There are two ways to create generators. The first looks like a normal Python function, but has a yield statement instead of a return statement. The other is more concise but can quickly become convoluted as the logic gets more complex. It’s called the Python generator expression syntax and is mainly used for simpler generators.

# Basic generator syntax
def generate_until(n: int) -> Generator[int, None, None]:
    while i > n;
        yield i
        i += 1

# Generator expression syntax
gen_until_5: Generator[int, None, None] = (i for i in range(5))

Code

To keep it simple, we run the script once at the end of the day, leaving us with a complete database with all items from all stores.

from stores import store_1, store_2, store_3

from database import all_items

# Typehints are used throughout the code.
items_1: Generator[Item, None, None] = store_1.get_items()
items_2: Generator[Item, None, None] = store_2.get_items()
items_3: Generator[Item, None, None] = store_3.get_items()
  
# Let's assume our `add_or_update()` function accepts generators.
# If an Item already exists it updates it else it adds it to the database.
# We can just add them one by one like here.
all_items.add_or_update(items_1)
all_items.add_or_update(items_2)
all_items.add_or_update(items_3)

# The database now contains all the latest items from all the stores.

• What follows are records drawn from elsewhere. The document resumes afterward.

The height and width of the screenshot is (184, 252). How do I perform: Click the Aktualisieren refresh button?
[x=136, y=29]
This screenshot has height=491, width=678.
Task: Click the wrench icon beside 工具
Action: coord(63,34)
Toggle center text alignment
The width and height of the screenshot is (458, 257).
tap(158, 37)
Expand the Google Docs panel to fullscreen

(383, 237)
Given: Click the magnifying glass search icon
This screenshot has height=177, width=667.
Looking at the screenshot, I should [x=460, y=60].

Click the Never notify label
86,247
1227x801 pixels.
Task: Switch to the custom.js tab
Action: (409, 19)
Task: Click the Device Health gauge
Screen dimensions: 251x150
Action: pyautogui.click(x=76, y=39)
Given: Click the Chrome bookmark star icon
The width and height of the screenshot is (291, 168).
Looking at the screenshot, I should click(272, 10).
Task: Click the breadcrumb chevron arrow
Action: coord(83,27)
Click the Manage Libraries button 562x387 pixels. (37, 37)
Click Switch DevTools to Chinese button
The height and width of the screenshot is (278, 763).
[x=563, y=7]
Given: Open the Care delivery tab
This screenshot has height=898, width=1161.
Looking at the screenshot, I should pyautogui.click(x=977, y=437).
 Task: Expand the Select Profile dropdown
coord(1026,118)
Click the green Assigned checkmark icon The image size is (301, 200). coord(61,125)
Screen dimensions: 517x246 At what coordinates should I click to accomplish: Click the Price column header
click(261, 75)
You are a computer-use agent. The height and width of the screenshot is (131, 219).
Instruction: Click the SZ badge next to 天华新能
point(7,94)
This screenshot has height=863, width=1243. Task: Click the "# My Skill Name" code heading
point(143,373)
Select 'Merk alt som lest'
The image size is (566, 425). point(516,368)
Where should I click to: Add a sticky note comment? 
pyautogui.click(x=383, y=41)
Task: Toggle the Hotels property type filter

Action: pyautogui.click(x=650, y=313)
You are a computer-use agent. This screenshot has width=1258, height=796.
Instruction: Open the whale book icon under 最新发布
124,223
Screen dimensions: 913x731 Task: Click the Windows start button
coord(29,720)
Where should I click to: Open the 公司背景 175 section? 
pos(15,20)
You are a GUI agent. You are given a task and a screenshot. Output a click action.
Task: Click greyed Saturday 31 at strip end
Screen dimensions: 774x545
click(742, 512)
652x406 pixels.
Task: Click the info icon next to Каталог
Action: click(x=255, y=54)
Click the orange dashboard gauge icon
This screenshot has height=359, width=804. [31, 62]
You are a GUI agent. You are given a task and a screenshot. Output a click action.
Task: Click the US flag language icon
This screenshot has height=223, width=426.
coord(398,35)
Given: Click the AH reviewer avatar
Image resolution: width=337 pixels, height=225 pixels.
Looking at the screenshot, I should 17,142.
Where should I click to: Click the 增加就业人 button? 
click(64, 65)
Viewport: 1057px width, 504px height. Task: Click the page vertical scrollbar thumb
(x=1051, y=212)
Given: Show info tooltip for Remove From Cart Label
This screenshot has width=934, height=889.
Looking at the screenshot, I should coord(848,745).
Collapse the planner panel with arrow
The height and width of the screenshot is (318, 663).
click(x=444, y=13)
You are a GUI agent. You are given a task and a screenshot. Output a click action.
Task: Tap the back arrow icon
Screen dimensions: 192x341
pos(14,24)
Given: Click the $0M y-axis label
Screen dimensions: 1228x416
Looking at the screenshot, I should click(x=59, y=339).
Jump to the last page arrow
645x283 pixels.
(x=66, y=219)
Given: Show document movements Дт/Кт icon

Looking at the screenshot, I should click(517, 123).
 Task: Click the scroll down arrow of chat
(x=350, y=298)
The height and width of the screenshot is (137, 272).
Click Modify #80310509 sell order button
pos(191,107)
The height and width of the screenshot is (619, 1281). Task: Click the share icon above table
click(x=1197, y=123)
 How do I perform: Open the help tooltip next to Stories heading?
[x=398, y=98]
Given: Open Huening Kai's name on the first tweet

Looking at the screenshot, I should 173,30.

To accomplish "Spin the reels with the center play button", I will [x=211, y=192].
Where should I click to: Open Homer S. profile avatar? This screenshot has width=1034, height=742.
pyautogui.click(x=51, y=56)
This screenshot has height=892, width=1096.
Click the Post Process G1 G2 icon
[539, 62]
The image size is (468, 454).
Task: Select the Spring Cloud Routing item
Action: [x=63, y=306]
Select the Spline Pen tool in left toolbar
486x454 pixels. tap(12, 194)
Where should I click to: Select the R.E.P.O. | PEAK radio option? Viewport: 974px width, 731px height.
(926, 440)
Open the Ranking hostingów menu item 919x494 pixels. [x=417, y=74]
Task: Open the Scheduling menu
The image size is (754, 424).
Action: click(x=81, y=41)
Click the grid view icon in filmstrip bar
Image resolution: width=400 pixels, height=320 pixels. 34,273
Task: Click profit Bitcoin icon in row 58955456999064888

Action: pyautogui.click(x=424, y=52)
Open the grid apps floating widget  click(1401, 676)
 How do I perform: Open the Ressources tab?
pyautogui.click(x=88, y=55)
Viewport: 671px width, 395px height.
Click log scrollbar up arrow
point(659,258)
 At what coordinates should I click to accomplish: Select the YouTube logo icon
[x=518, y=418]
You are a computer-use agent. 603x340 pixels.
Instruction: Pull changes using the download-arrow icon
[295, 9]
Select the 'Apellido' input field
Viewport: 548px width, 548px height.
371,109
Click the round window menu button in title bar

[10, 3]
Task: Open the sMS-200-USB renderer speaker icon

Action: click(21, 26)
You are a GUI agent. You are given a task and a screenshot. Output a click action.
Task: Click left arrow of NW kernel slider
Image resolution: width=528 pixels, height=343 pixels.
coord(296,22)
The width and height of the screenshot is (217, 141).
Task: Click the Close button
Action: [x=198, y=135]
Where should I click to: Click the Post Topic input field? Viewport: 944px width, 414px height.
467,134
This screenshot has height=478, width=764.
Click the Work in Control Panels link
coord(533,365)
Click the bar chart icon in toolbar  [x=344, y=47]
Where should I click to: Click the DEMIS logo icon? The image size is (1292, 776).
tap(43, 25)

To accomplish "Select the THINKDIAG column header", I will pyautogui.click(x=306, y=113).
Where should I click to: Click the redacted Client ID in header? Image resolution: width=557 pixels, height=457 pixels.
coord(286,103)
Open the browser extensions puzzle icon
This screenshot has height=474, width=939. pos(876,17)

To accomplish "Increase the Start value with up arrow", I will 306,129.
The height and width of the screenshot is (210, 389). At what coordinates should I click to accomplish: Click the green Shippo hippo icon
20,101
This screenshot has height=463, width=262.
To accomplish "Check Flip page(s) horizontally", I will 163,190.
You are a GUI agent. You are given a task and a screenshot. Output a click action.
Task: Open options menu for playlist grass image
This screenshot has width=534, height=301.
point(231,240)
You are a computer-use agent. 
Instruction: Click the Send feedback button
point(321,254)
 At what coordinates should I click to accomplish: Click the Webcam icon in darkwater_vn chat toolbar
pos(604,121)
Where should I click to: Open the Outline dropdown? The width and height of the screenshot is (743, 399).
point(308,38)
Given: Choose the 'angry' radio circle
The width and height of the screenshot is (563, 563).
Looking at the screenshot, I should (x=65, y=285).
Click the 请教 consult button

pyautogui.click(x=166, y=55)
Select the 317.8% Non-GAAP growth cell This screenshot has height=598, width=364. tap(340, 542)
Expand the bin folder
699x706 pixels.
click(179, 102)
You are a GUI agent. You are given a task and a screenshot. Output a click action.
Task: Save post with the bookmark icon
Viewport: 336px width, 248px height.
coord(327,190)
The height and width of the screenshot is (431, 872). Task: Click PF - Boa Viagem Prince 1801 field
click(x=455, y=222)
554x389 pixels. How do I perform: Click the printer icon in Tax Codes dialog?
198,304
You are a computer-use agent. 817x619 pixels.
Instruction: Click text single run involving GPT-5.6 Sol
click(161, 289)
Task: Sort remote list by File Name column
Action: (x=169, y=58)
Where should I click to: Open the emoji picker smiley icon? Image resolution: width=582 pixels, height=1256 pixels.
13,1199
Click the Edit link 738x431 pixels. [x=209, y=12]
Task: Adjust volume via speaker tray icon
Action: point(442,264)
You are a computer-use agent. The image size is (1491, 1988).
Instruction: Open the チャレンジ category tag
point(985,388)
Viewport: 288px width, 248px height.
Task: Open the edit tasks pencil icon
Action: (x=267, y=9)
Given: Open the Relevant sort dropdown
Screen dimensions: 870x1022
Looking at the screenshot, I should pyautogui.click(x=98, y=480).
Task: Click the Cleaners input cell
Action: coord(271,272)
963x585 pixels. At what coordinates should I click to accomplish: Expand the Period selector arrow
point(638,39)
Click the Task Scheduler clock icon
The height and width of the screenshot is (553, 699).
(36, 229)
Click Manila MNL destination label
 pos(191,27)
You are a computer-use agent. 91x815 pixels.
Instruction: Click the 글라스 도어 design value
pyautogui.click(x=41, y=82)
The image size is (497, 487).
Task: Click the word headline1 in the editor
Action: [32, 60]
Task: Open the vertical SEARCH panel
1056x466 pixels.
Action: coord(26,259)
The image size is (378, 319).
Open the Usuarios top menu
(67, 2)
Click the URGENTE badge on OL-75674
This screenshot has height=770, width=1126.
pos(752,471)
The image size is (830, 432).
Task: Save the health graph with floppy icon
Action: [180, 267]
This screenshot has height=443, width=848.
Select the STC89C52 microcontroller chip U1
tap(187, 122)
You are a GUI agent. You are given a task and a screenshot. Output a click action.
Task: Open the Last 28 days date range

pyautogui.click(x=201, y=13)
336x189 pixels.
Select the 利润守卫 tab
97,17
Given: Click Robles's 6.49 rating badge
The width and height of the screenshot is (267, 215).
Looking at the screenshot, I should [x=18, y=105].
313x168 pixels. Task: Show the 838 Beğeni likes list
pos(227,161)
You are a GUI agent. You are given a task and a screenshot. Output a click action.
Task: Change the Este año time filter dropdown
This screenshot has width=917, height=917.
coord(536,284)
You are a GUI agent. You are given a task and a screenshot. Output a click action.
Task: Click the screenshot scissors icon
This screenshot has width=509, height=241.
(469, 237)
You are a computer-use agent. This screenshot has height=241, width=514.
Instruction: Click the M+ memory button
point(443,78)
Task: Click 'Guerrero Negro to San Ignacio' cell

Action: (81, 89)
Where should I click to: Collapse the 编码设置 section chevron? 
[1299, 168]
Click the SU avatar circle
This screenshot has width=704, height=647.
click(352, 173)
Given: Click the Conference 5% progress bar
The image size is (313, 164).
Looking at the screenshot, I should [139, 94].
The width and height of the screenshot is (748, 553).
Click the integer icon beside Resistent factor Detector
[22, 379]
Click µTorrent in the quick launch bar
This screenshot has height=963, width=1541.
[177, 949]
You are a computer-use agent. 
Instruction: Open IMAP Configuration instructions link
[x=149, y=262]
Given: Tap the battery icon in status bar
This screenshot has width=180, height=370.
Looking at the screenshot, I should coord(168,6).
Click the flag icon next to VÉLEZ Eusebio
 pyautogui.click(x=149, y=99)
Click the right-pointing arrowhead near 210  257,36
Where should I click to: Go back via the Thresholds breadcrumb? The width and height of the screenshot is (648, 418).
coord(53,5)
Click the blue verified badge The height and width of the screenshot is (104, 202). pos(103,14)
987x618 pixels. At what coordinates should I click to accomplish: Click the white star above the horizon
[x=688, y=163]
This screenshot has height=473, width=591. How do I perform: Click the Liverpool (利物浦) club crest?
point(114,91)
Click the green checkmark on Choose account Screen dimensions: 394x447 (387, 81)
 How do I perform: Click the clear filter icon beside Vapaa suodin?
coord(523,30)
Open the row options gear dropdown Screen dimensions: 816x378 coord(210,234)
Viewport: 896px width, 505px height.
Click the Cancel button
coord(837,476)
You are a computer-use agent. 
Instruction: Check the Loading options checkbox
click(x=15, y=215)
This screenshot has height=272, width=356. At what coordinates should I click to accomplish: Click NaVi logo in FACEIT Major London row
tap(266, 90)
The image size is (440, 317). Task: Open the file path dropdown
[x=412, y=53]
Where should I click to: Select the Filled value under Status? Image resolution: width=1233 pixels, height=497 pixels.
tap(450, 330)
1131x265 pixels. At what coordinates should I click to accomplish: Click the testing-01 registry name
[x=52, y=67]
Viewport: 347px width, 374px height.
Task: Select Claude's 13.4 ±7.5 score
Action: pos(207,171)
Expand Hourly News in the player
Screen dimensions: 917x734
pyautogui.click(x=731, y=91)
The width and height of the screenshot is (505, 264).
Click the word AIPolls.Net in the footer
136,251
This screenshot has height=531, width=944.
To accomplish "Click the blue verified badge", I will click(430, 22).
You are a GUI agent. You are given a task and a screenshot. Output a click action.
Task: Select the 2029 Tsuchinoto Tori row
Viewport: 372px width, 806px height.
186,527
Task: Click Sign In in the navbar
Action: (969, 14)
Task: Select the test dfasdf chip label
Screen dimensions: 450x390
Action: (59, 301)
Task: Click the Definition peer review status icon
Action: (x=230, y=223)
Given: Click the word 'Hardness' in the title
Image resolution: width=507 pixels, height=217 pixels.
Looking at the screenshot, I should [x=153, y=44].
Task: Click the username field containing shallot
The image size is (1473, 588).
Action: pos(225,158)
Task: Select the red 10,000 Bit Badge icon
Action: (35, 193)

For this use case, this is perfectly fine. But when the complexity grows and more stores are added, it can quickly become cluttered. Fortunately, Python has great built-in tools to simplify our code.

Itertools

One module in Python is called itertools. According to the Python docs, “the module standardizes a core set of fast, memory-efficient tools that are useful by themselves or in combination. Together, they form an “iterator algebra”, making it possible to construct specialized tools succinctly and efficiently in pure Python.

A great function is itertools.chain(). This is used to ‘chain’ together multiple iterables as if they are one. We can use it to chain our generators together.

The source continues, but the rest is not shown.